Mercredi, lors d’un point de presse à New York, le porte-parole du Secrétaire général, Stéphane Dujarric, s’est fait l’écho de ces inquiétudes, notamment concernant « l'aggravation des souffrances des civils à mesure que les combats s'intensifient dans l'État du Darfour du Nord ».

L’Agence des Nations Unies pour les migrations (OIM) a signalé que près de 2 700 personnes ont été déplacées à la suite d’attaques perpétrées ces derniers jours dans la localité de Kabkabiya.
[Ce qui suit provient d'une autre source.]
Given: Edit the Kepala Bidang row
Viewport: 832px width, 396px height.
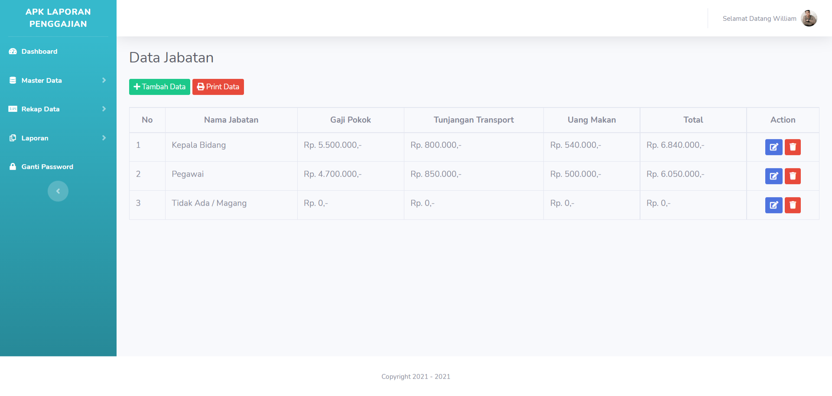Looking at the screenshot, I should 774,147.
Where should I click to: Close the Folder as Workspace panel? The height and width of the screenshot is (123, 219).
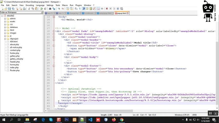pyautogui.click(x=42, y=12)
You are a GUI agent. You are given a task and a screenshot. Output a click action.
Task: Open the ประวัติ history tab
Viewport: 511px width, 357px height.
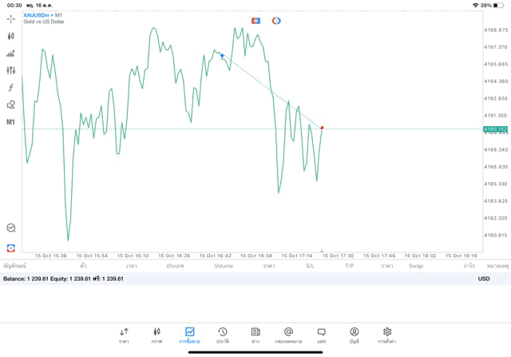tap(222, 335)
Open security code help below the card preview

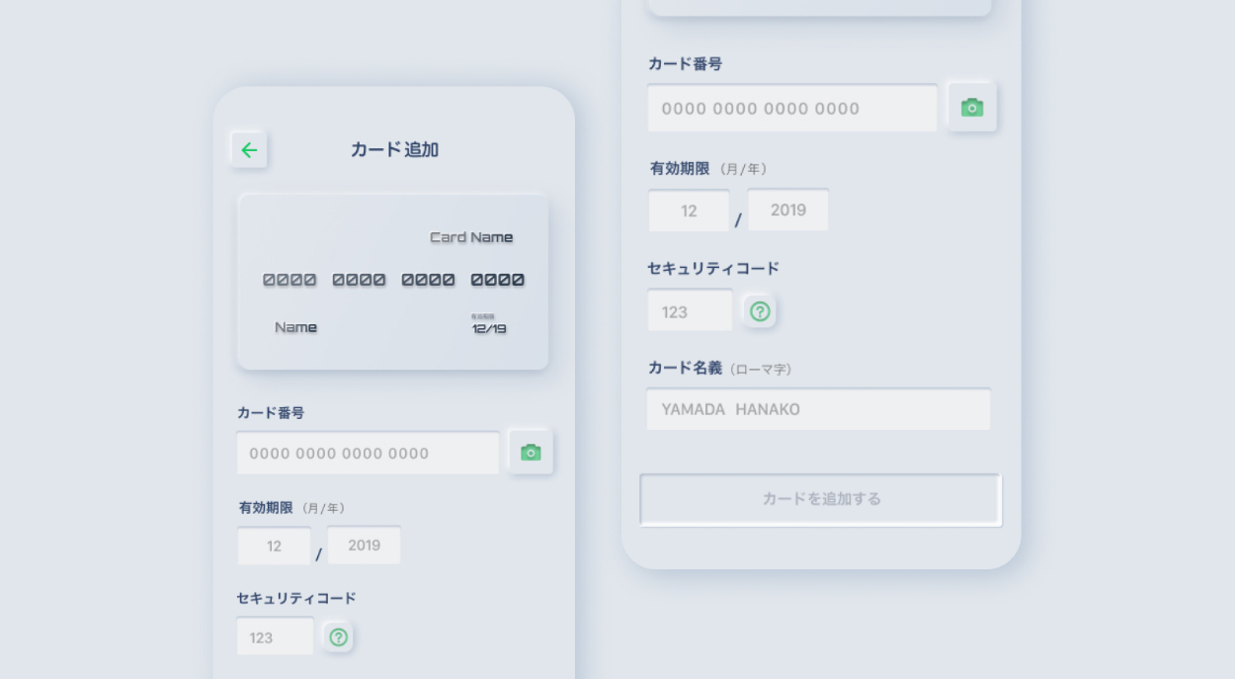[339, 637]
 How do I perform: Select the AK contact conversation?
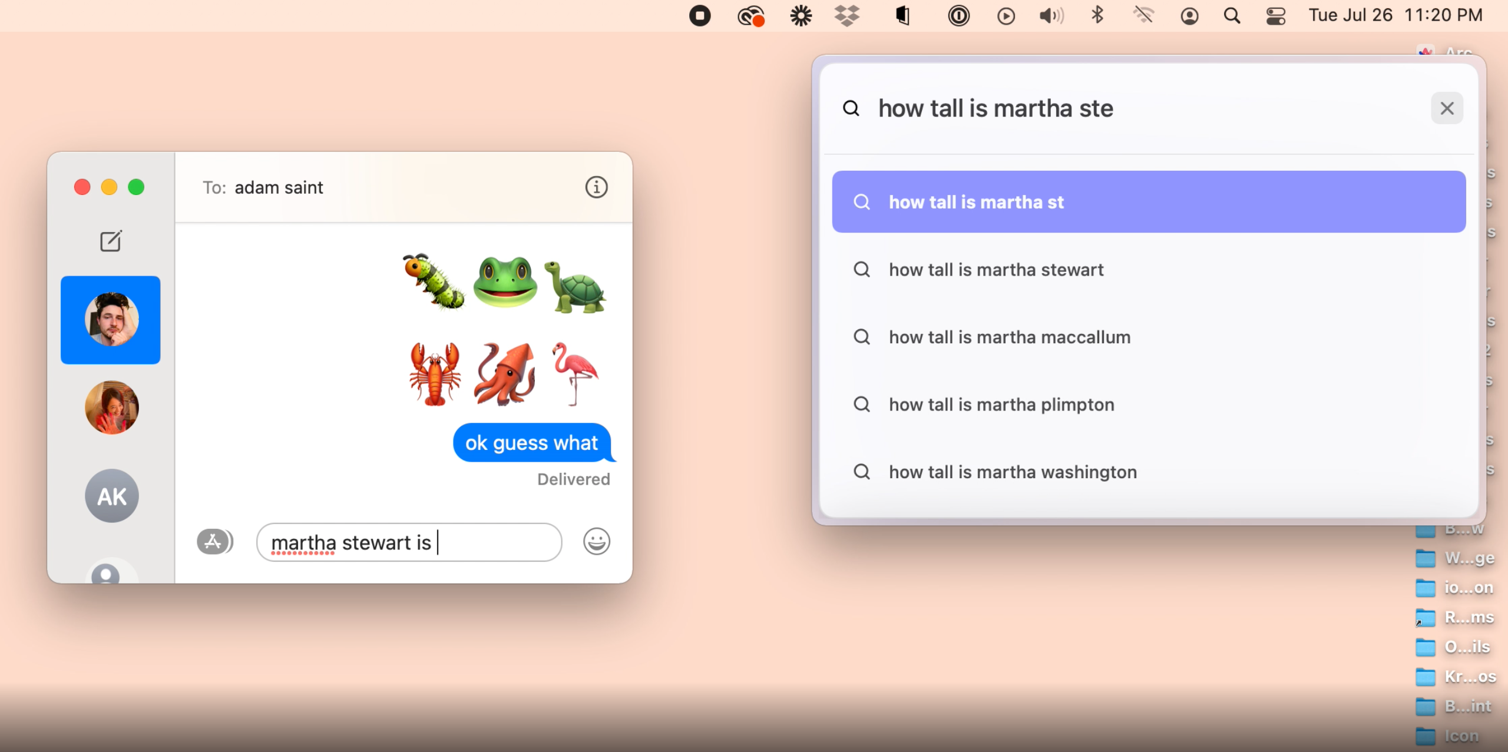[x=111, y=496]
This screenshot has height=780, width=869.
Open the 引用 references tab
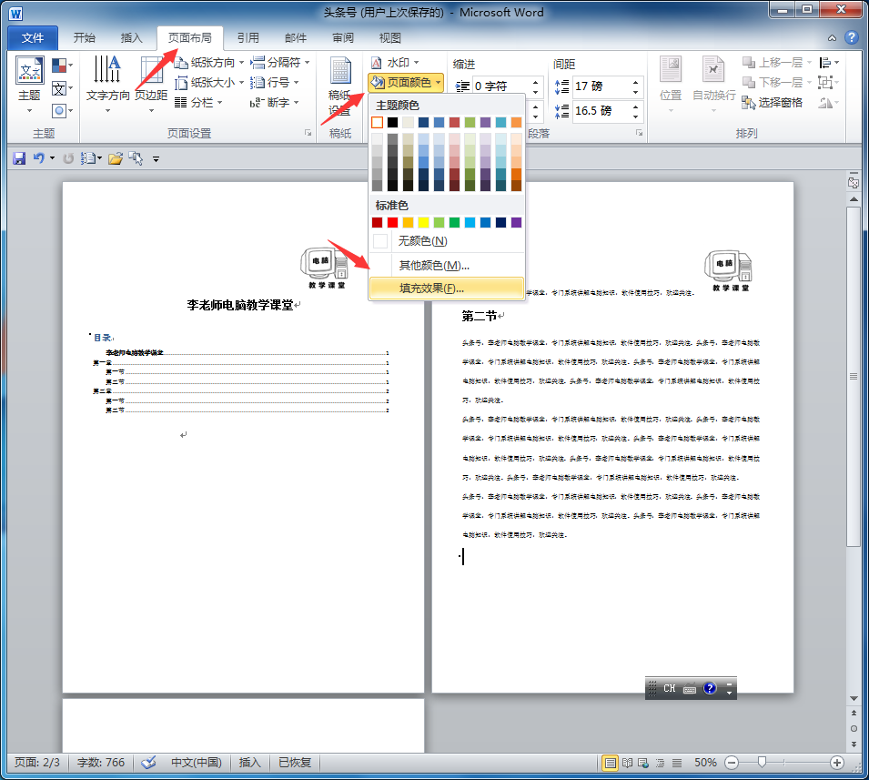click(248, 38)
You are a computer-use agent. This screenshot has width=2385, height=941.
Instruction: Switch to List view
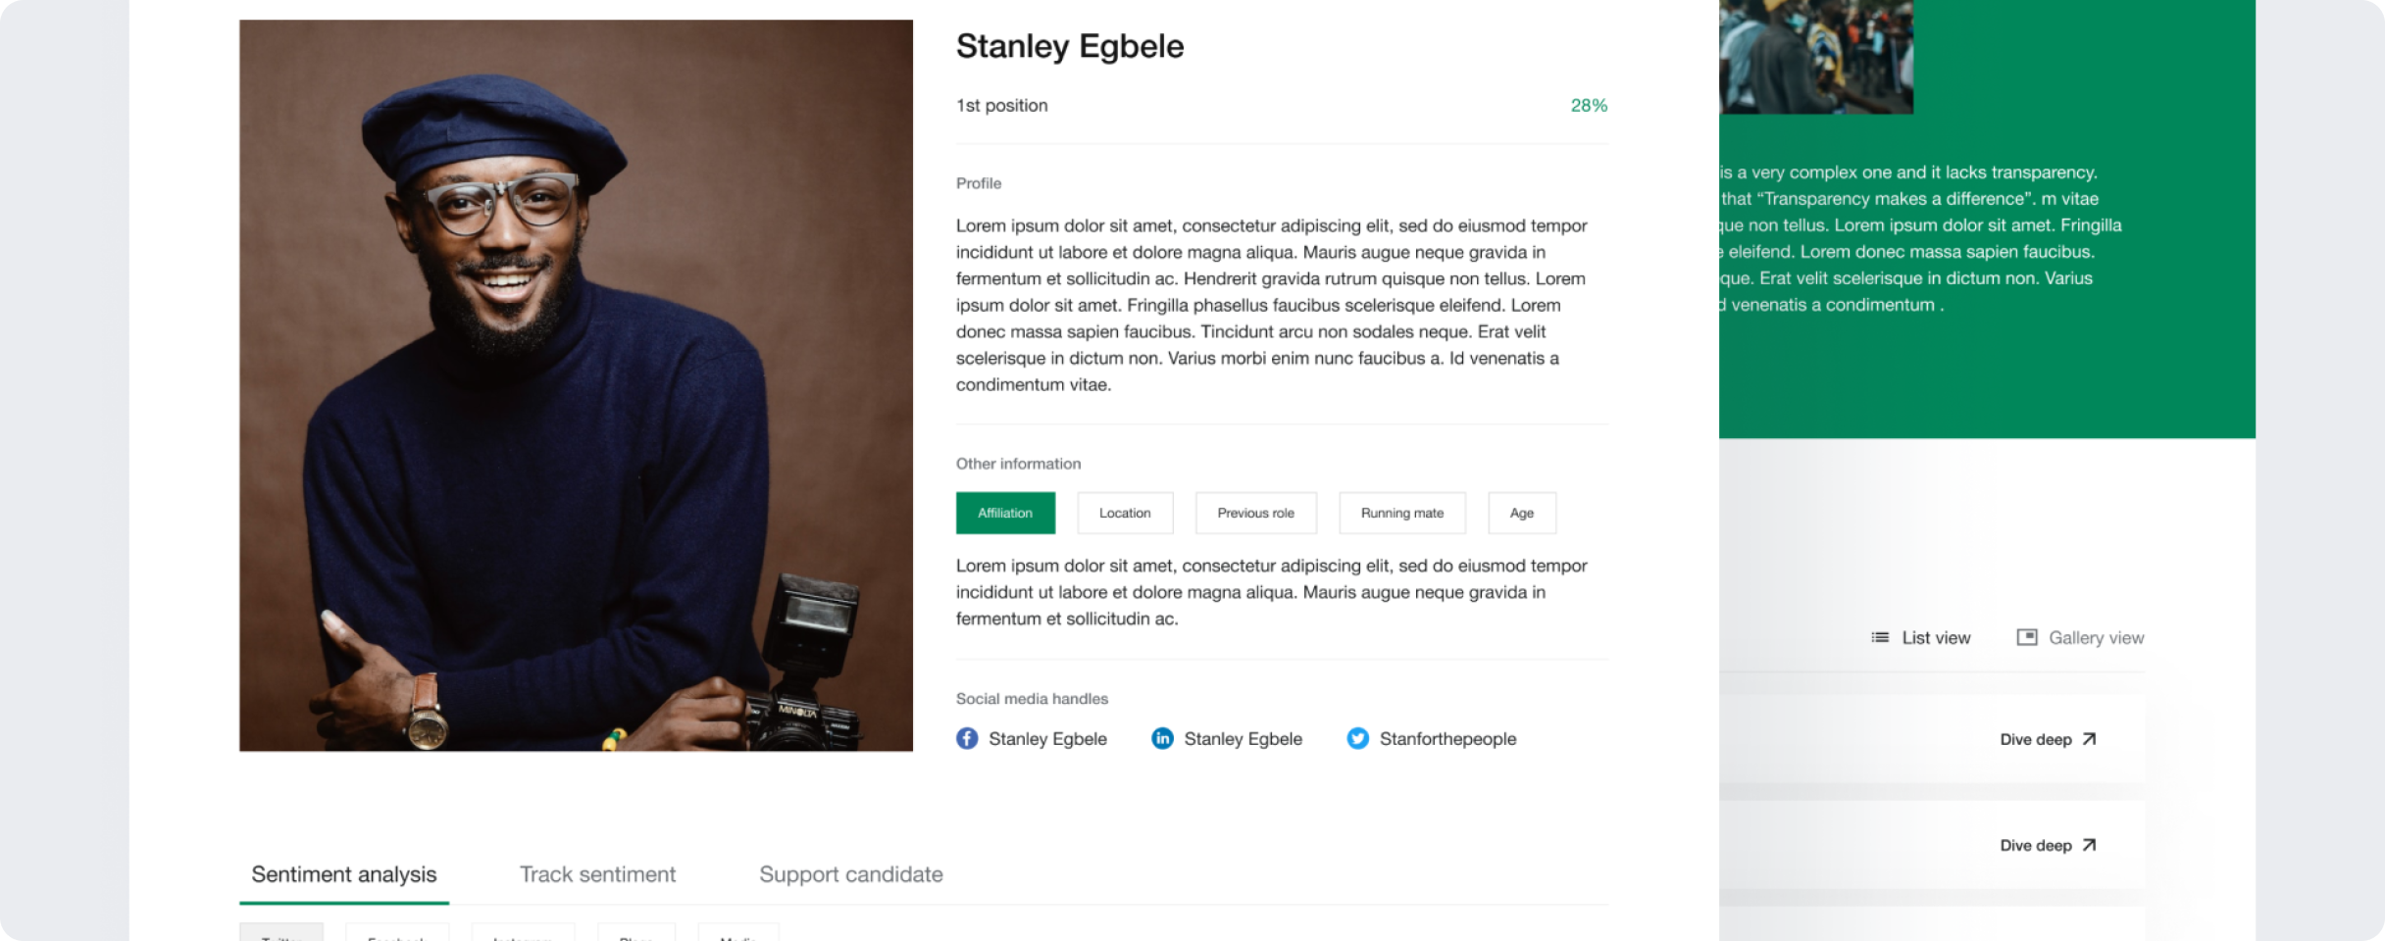[1936, 638]
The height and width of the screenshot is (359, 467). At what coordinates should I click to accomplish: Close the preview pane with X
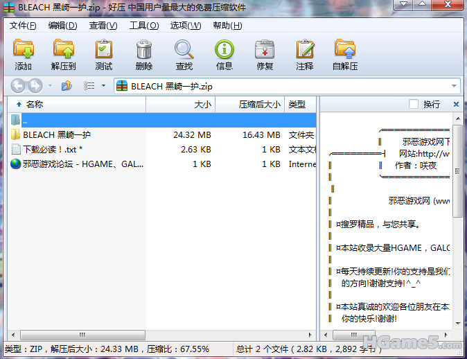(x=456, y=104)
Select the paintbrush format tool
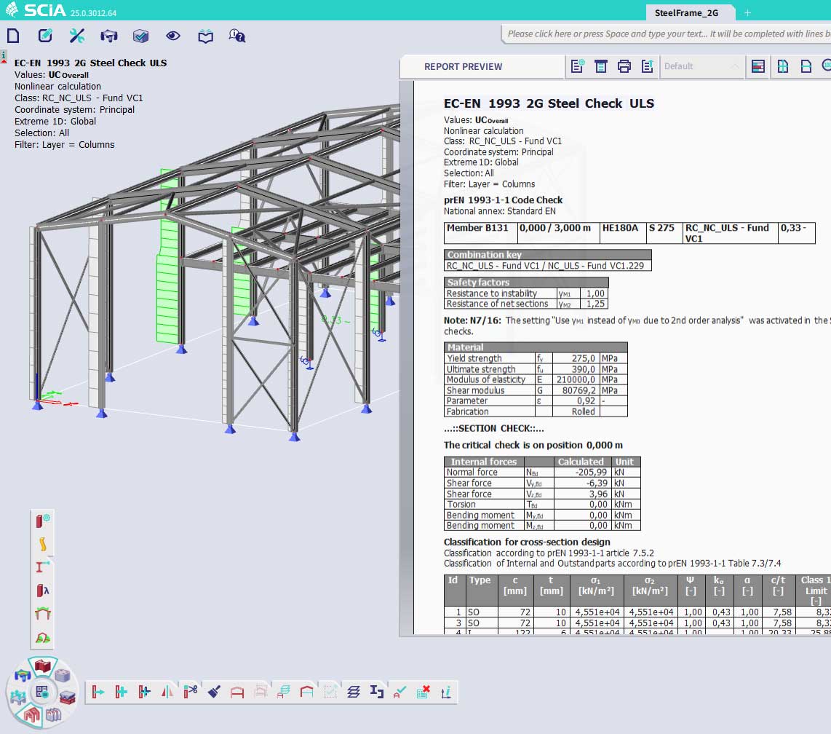This screenshot has height=734, width=831. point(214,691)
Une organisation locale, le Réseau des médecins du Soudan, indique que 28 civils ont été tués et 39 autres blessés lors de ces attaques.

Les enfants assistent à une leçon dans un espace d'apprentissage sûr à Tawila, dans le Darfour du Nord, au Soudan, avec le soutien de l'UNICEF dans le cadre de l'éducation d'urgence pour les enfants déplacés.
© UNICEF/Mohammed Jamal
Des enfants assistent à une leçon dans un espace d'apprentissage sûr à Tawila, dans le Darfour du Nord.

Protéger les civils

« Nous appelons une nouvelle fois à la protection des civils et des infrastructures civiles, et demandons aux parties au conflit de respecter leurs obligations en vertu du droit international humanitaire », a dit M. Dujarric.

Dans leur déclaration à la presse, les membres du Conseil de sécurité ont condamné la poursuite de l’offensive menée par les paramilitaires des FSR dans la région de Kordofan.

Ils ont fermement condamné toutes les formes de violations et d’exactions commises contre la population civile, notamment les informations faisant état de détentions arbitraires et de violences sexuelles, soulignant que « de tels actes peuvent constituer des crimes de guerre et des crimes contre l'humanité ».

Ils ont également condamné toutes les atrocités, y compris celles qui auraient été perpétrées par les FSR à El Fasher, au Darfour, notamment « les massacres systématiques, les déplacements massifs de population, les exécutions sommaires, les détentions arbitraires et les attaques à caractère ethnique ». Les membres du Conseil ont appelé à ce que tous les auteurs d'abus et de violations soient tenus responsables de leurs actes.

La famine risque de s'étendre

La famine et l’insécurité alimentaire extrême qui sévissent dans certaines régions du Soudan et « qui risquent de s’étendre », sont un autre sujet de préoccupation.

Les membres du Conseil de sécurité ont exigé des belligérants qu'ils autorisent et facilitent un accès humanitaire sûr et sans entrave, et qu'ils permettent aux civils de circuler librement. Ils ont insisté sur le fait que « la famine ne doit pas être utilisée comme arme de guerre ».

Pour le Conseil, la priorité doit être donnée à la poursuite des négociations visant à instaurer un cessez-le-feu durable. Il s'est félicité des efforts déployés par les partenaires régionaux, l'ONU et d'autres partenaires internationaux pour soutenir la conclusion d'une trêve humanitaire devant déboucher sur un cessez-le-feu immédiat.

Le Conseil a exhorté tous les États membres à s'abstenir de toute ingérence extérieure visant à fomenter des conflits et de l'instabilité et à soutenir les efforts en faveur d'une paix durable.